Sunday, 3 March 2013

Cold Storage

Over the years I've had quite a few hard drives fail on me. Fortunately, most of the time they've failed gracefully allowing me a short window in which I've been able to rescue their contents. In other words I've been exceedingly lucky not to have lost anything important, especially as I'm not particularly good at taking regular backups. The one thing I do tend to backup quite well are the digital photos we take.

My photo backup routine is simple. Firstly the photos end up on both my computer and Bryony's so we each have a separate copy. I also burn all the photos to two DVDs. One DVD I keep in the house and the other I periodically ship off to my parents for an off site backup. The off site backup is probably the most important, as while the copies in the house allow me to recover easily from a hard disk failure they don't insure me against a catastrophic incident at the house; fire, flood etc. Unfortunately DVD-R disks (and this also applies to CD-Rs) don't last forever.

As I've mentioned before we are trying to have a good go at tidying the house and getting rid of things we really don't need. Over the last 15 years or so I've burnt probably thousands of CD-Rs and DVD-Rs and most of the data on them is no longer need -- a lot of them contain installers for old versions of software or backups that have since been superseded by newer backups etc. Before throwing any of these disks away though I need to go through each one to check what was on them. So far I've managed to amalgamate around 50 DVD and CDs down into a single DVD, which is quite a good space saving. Unfortunately this hasn't been quite as easy as I'd expected as some of the disks had developed bit rot. Fortunately, with the help of ddrescue, I managed to extract everything I wanted from the damaged disks.

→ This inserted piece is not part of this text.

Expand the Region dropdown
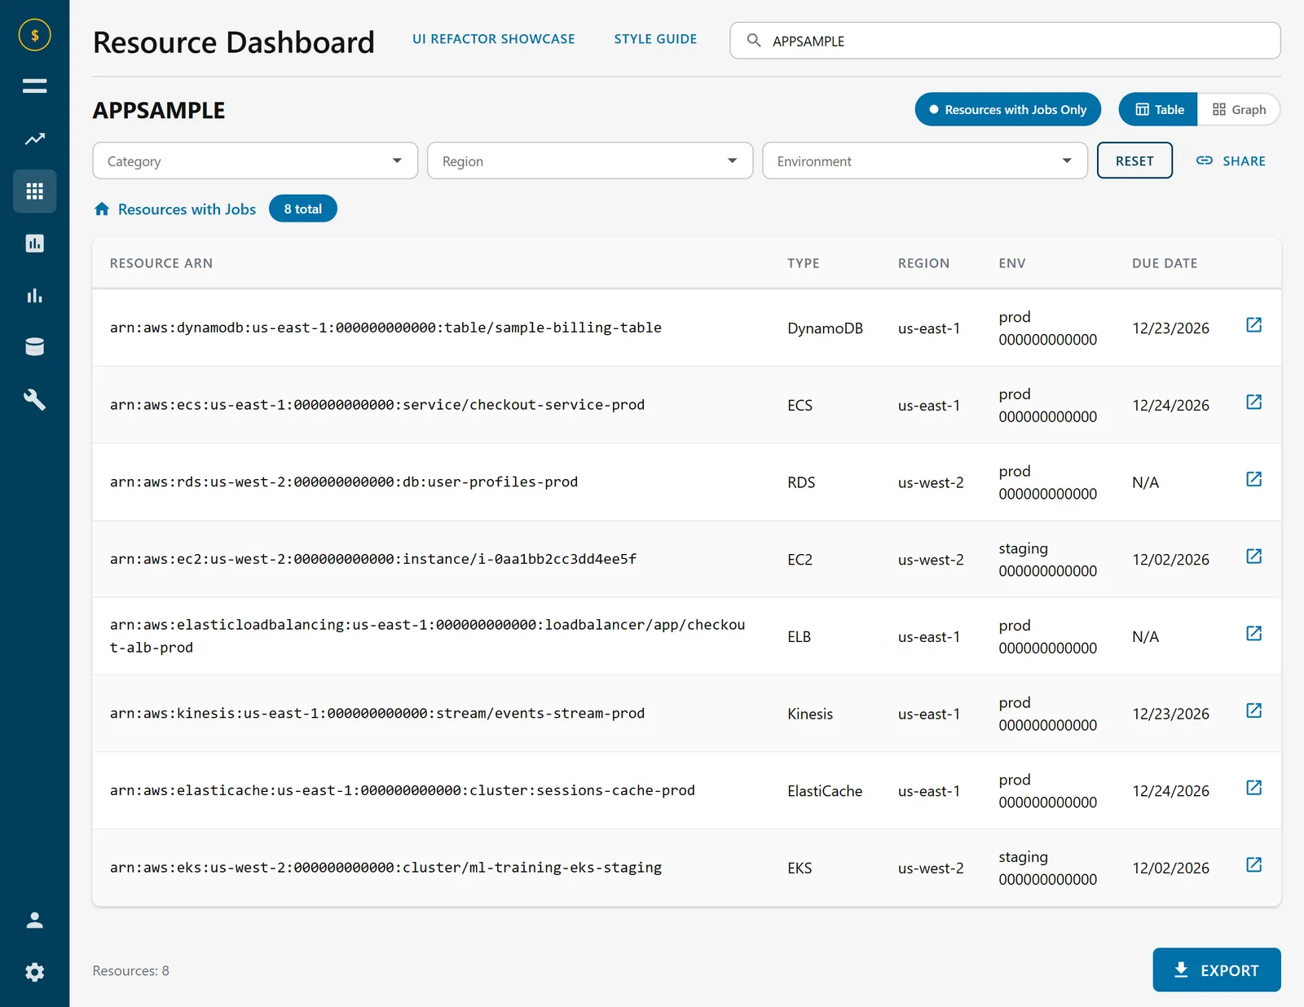 [590, 161]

Some of the damaged disks I had to process were only around five years old and if they had been left much longer may not have been readable at all. Now while I've never bought the most expensive of blank CD-Rs or DVD-Rs I had expected that they would last for more than five years. Clearly if I want to ensure that my digital photos are still safe in ten or twenty years, as well as for future generations, then relying on DVD-Rs as the final backup probably isn't very wise. The solution, I think, is cold storage.

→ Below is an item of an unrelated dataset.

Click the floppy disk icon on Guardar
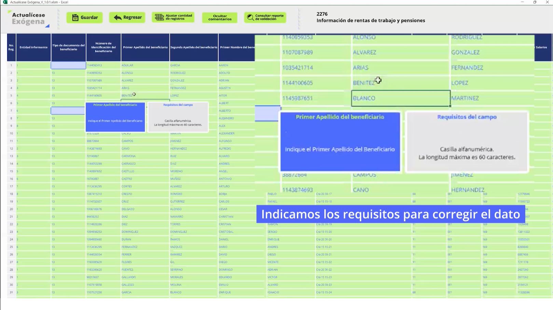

As I mentioned recently I've just started work on a new project called ForgetIT. ForgetIT, is essentially, an archiving project, with the interesting research focusing on incorporating human inspired models of memory and forgetting to ensure that we archive enough extra content to make the information understandable years after it was archived. In discussion one thing that kept being raised was where we intend to archive data to, and of course the current buzz word is The Cloud. While there are many possible online storage solutions (Google Drive and Dropbox being two popular services) they can all start to become expensive quickly. For example, with Google Drive you can store 5GB for free, but then an extra 25GB will cost you $2.49 a month and I've already got approximately 100GB of photos I want to store. These services are also designed around frequent and fast access; they are designed to act as a remote hard drive. This can be useful for syncing files across devices, but isn't necessary for long term archival storage. Cold storage takes a different approach to storage.

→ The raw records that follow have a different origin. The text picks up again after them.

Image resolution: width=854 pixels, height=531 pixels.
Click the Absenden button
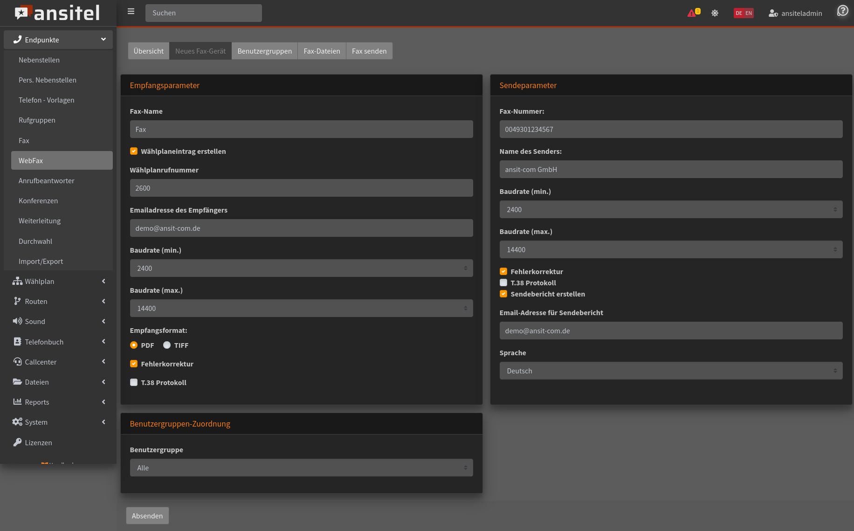coord(147,516)
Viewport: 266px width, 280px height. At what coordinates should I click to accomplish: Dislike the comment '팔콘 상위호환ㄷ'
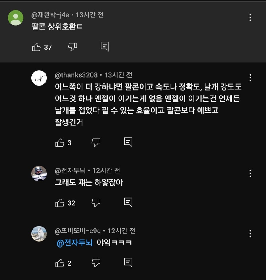[73, 46]
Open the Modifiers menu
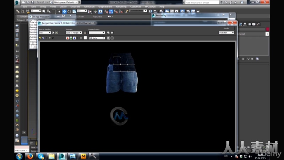This screenshot has height=160, width=284. point(75,6)
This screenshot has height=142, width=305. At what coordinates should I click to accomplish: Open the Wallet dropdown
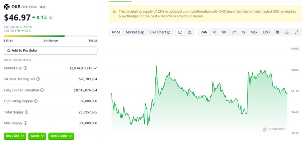point(37,136)
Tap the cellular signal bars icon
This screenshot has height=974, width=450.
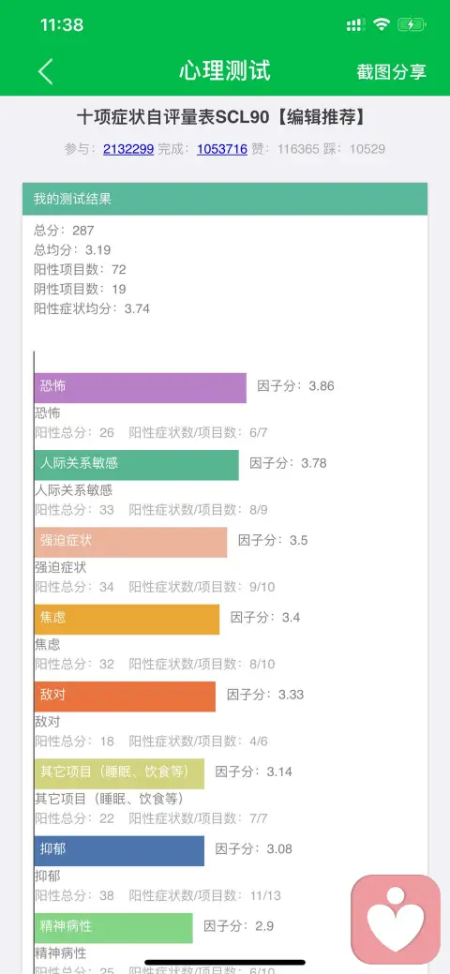click(355, 25)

The idea behind cold storage is that it is for data you will want to access very infrequently, if ever. This approach allows service providers to take a different hardware approach (possibly turning off hard drives when they aren't needed or using tapes). This allows the cost to be reduced at the expense of access times. I think cold storage is perfect for the backup of last resort for photos as hopefully I'll never need to access them and if I do I won't need instantaneous access. I can also see this form of archiving being useful to companies for auditing or legal purposes where documents have to be be kept for a number of years but may never actually be requested.

Last year Amazon started to offer a cold storage service called Glacier. The headline information is that storage costs are just $0.01 per GB per month but that retrieval requests take four hours before you can start downloading your data. This means that I can store my current 100GB of photos for just $12 a year, and should I ever need to access them I won't mind a four hour wait. Before you all start rushing to copy your backups to Glacier there are a couple of points I've glossed over that need raising.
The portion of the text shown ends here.